Richard Edwards, head of the Bioinformatics and Molecular Evolution group at the University of Southampton, UK, is trying to better understand signaling pathways in order to develop treatments for viruses - and for diseases that operate similarly. This is an enormous task, because to understand signaling pathways in the human body requires studying the interactions between the 20,000 or so proteins contained within the cells.

To do so, Edwards is focusing on short, linear motifs known as SLiMs. "A protein can be thought of as a sequence of amino acids, like beads on a string" explains Edwards. "[SLiMs] consist of about three-to-five specific amino acids in the protein."

Because SLiMs control the ways in which proteins interact, they could be responsible for many signaling pathways.

They are potentially useful to viruses too. Because SLiMs are small, it's relatively easy for a virus to evolve a structure that mimics them and hijack the signaling pathway controlled by the SLiM. For example, Foot-and-Mouth-disease infects host cells by exploiting a SLiM called RGD. The structural proteins of the HIV and Ebola viruses contain PTAP, a SLiM which recruits a human protein to cause a virus to "bud," or acquire a fragment of the host cell to become part of the virus's external envelope.

It is likely that further unknown SLiM interactions remain, which may offer potential sites for therapeutic intervention. It's not just viruses; a greater knowledge of SLiMs could be vital to treat a variety of diseases caused by problems with signaling pathways, such as heart disease.

Edwards shows us SLiMFinder. Image courtesy Simon Hettrick


To investigate, Edwards wrote the SLiMFinder, a computer program that determines whether the properties of a protein are caused by SLiMs. But the potential was limited by the time it took for results to be generated.

Also, the early version of the SLiMFinder's interface required scientists to learn complex commands to use it.
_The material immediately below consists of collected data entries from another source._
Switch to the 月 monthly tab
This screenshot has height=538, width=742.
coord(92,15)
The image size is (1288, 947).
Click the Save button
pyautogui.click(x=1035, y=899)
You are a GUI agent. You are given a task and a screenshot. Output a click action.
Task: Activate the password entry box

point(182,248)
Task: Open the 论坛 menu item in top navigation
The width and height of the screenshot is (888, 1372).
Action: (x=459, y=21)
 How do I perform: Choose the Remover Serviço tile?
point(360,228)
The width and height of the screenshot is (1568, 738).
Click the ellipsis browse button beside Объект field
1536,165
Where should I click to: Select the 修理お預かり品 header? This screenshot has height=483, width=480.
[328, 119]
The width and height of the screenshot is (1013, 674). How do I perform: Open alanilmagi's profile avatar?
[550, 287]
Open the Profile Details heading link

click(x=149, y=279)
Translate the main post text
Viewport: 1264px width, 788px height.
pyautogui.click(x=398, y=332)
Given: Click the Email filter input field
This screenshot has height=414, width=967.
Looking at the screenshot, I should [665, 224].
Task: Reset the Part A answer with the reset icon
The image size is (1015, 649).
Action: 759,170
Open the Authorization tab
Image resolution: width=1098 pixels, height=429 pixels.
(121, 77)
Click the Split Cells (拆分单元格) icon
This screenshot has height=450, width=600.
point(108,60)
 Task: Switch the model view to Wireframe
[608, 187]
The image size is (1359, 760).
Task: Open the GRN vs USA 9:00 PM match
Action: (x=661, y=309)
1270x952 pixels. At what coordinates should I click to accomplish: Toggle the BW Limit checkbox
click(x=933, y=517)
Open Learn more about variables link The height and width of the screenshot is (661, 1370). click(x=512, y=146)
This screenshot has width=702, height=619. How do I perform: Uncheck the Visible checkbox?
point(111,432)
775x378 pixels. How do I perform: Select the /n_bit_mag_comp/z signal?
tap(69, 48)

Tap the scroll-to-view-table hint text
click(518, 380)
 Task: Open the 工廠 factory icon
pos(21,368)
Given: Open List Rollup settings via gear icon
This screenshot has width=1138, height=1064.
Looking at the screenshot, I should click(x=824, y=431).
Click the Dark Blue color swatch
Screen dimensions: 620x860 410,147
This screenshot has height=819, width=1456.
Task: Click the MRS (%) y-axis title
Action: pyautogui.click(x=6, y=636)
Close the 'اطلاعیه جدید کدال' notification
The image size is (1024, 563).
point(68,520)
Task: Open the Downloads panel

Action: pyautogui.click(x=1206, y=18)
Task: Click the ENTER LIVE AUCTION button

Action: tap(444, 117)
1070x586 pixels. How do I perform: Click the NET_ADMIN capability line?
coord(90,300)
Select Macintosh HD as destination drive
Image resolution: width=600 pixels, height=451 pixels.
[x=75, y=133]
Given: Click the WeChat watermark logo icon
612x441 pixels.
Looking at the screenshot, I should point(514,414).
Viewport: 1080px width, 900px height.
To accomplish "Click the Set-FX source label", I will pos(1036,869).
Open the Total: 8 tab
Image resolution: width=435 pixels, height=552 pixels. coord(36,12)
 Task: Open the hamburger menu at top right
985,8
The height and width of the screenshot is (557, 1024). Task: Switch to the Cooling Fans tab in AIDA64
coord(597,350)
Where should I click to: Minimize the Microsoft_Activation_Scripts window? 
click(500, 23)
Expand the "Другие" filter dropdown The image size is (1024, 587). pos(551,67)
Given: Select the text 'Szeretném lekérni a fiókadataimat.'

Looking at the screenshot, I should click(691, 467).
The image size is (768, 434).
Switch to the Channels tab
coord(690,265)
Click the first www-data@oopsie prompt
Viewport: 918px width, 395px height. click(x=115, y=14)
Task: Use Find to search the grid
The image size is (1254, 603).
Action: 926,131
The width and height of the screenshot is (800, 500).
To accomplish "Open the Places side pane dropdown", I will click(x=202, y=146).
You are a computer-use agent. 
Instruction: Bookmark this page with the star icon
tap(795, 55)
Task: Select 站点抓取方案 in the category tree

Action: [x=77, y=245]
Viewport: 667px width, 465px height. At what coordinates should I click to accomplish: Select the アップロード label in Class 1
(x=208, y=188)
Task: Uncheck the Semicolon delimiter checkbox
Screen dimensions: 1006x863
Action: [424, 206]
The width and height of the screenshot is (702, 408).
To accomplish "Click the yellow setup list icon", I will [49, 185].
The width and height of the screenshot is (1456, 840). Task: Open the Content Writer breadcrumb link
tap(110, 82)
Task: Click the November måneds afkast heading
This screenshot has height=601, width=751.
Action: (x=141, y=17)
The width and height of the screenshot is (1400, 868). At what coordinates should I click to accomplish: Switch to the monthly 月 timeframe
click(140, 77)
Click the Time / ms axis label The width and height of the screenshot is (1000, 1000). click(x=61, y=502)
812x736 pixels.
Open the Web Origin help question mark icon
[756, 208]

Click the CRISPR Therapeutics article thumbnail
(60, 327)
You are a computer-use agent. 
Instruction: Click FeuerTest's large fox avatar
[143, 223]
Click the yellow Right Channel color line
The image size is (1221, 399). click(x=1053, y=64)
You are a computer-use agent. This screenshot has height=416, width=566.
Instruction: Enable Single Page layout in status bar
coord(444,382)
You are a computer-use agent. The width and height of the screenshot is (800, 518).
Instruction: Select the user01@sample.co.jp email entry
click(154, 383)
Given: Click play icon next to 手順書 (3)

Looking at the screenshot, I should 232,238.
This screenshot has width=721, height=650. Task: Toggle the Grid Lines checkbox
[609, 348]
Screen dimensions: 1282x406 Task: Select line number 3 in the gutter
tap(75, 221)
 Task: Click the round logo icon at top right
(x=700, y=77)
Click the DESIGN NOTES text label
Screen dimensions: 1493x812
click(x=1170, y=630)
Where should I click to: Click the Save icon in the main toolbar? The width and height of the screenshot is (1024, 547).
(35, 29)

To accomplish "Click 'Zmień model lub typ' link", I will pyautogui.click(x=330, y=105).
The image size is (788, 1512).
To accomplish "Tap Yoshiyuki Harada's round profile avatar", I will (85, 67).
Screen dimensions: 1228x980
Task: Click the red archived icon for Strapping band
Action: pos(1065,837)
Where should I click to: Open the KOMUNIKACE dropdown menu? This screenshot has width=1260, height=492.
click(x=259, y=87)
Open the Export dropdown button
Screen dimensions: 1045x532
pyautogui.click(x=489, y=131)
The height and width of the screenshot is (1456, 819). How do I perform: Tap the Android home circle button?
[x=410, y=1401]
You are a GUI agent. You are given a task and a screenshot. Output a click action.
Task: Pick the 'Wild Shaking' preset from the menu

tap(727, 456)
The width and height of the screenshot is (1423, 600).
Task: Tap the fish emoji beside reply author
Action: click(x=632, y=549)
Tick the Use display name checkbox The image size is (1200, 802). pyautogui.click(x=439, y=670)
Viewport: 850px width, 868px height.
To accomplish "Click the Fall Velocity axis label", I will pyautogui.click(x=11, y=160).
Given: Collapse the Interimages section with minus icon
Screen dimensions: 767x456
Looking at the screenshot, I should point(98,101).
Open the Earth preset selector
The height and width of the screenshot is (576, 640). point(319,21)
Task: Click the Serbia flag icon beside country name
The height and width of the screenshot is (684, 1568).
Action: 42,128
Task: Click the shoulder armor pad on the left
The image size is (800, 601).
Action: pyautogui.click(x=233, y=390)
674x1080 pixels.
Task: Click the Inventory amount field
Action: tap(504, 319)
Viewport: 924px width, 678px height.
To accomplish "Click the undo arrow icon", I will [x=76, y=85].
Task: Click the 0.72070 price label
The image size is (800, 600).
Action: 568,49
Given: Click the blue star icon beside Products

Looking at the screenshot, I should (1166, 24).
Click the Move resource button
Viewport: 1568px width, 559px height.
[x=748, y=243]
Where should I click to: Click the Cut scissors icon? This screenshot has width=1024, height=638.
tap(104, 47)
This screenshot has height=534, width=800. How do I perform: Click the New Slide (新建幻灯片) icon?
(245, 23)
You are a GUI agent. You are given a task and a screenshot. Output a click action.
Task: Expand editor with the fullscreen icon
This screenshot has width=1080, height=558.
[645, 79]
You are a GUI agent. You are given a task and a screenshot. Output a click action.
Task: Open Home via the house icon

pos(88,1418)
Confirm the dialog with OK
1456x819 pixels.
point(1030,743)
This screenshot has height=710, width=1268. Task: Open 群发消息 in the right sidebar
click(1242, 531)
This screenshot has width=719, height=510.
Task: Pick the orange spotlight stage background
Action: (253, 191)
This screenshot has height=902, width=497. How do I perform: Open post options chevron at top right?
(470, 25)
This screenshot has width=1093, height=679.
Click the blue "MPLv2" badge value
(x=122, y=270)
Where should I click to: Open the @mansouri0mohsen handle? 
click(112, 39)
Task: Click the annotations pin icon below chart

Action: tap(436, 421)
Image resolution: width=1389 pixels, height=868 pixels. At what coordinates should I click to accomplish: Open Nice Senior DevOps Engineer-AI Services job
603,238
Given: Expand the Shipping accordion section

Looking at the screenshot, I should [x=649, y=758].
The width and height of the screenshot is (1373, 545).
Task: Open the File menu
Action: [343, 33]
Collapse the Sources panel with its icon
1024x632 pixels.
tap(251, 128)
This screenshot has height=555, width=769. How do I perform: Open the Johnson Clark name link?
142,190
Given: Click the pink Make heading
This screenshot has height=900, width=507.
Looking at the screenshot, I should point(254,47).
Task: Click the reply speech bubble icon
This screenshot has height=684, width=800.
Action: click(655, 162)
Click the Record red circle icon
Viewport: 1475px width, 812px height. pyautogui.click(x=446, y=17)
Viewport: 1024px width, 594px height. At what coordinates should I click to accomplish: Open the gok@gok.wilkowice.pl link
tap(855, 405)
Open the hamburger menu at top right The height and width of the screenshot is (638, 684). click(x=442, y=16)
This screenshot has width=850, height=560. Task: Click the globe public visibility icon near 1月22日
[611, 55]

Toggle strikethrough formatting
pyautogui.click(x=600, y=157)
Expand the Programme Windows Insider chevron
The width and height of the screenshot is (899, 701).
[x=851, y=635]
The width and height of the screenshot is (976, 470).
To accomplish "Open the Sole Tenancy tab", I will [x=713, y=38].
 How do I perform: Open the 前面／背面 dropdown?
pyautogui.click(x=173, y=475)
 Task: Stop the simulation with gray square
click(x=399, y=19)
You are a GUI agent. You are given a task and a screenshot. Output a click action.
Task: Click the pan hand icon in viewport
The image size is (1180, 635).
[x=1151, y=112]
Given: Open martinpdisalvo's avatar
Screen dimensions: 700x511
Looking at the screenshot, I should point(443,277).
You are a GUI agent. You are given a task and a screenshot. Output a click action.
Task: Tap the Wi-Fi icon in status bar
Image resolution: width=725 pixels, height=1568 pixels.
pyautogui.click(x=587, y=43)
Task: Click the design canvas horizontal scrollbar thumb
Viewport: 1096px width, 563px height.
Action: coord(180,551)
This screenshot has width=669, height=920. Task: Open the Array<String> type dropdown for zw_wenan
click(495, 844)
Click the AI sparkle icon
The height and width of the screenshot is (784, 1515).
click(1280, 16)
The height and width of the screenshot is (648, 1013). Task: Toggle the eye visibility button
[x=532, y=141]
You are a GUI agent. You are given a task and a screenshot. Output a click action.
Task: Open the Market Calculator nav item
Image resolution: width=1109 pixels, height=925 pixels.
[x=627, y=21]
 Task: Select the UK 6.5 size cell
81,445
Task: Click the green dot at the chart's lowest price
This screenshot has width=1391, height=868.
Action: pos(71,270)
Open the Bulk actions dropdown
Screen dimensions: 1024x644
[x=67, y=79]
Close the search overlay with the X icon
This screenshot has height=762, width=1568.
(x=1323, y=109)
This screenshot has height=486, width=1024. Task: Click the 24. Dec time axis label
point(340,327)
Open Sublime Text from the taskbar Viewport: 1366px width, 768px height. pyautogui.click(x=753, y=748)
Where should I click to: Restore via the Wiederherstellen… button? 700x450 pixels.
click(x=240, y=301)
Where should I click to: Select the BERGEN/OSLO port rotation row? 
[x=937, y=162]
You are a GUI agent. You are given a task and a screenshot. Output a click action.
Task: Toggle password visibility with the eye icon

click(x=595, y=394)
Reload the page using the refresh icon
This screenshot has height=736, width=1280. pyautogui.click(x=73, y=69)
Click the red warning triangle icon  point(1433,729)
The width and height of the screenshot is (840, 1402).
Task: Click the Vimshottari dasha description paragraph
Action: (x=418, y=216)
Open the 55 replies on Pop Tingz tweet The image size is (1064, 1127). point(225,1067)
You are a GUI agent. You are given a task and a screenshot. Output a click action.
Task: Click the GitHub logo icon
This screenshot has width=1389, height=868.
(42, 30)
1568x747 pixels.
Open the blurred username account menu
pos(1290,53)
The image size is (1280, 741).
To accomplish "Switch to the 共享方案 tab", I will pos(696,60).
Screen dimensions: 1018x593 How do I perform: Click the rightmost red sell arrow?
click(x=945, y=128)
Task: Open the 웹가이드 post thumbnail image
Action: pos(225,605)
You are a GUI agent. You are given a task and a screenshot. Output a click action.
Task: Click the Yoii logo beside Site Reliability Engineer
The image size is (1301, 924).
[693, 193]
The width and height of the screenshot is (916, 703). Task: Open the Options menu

The interface may be familiar to Unix users (and anyone who used a PC in the 70s or 80s), but it is something that many scientists in this point-and-click age find difficult to use. "It's one of those Catch-22 situations" says Edwards. "The kind of people who are able to download and run (the early version of SLiMFinder) are the kind of people who are likely to develop their own software."

To make SLiMFinder more powerful and user-friendly, Edwards teamed up with OMII-UK, an organization devoted to developing free, open-source software and helping researchers benefit from the technology.

A workflow for SLiMFinder was developed using OMII-UK Taverna software, allowing repetitive tasks (such as data collection from databases and data manipulation) to be automated, resulting in substantial time-savings.

By developing SLiMFinder into a Taverna workflow, the software gained a user-friendly interface. Rather than having to learn and type commands, scientists can now use a point-and-click interface - an important advance, because it opens up SLiMFinder to a much wider audience.

Using Taverna also allows access to Taverna's myExperiment website, described by New Scientist as "MySpace for scientists," which gives scientists a place to share Taverna workflows, meet like-minded researchers and offer each other help.

SLiMFinder has also been adapted to execute on distributed resources like the clusters at the University of Southampton, which has significantly reduced its execution time. At this point, the developers have not quantified the improvement, but state it was a considerable increase in speed. Even better results are predicted when the software begins working on a larger cluster such as the UK's National Grid Service (NGS).

Richard believes that SLiMFinder is now user-friendly enough for any biologist to use, regardless of their computing experience. This, together with faster execution times, has made SLiMFinder a tool that could be very valuable throughout the biological sciences. As Edwards summarizes, "It's made the difference between a tool that people would think 'that'd be interesting, but I'm never going to use it' and something that people could try out to see if it's interesting."